Filter the lines below, keeping each one that holds "computer".

((

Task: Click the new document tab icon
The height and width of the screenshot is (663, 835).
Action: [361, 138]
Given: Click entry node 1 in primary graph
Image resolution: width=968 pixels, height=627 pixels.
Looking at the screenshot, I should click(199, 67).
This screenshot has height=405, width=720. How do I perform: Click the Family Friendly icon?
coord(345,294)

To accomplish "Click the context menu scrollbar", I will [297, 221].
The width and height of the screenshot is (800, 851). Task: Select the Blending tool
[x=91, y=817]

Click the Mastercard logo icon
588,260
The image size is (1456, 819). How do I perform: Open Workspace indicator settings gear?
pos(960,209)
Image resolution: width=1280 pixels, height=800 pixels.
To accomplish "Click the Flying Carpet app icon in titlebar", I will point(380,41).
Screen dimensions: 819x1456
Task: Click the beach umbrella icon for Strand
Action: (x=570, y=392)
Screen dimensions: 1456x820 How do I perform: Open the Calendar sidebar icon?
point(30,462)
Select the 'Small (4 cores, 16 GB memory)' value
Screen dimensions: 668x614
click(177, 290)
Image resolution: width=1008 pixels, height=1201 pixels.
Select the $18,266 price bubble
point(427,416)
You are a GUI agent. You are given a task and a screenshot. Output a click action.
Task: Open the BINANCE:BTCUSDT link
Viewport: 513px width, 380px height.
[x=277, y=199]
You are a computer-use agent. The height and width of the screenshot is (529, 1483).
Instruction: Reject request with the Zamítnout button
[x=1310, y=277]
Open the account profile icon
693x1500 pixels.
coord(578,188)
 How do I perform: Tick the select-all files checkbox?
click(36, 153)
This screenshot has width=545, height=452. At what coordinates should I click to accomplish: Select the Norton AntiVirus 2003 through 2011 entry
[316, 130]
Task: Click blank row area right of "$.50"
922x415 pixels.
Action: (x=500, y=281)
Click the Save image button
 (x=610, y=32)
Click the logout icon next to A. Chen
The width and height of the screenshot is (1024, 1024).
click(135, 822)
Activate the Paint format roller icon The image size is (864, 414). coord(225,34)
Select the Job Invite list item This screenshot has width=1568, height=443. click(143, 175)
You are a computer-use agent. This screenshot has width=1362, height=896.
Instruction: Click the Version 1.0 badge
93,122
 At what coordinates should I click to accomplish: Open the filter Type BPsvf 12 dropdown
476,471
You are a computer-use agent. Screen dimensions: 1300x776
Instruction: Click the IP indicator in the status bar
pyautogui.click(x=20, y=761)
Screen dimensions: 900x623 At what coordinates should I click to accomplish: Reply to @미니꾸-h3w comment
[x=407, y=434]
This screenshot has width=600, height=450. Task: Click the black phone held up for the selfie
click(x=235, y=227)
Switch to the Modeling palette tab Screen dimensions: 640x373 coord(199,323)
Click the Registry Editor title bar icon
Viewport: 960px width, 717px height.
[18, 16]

))

> **Answer box**:
You are a computer-use agent. The height and width of the screenshot is (529, 1483).
You are a computer-use agent. This screenshot has width=1362, height=896.
You are a computer-use agent. Screen dimensions: 1300x776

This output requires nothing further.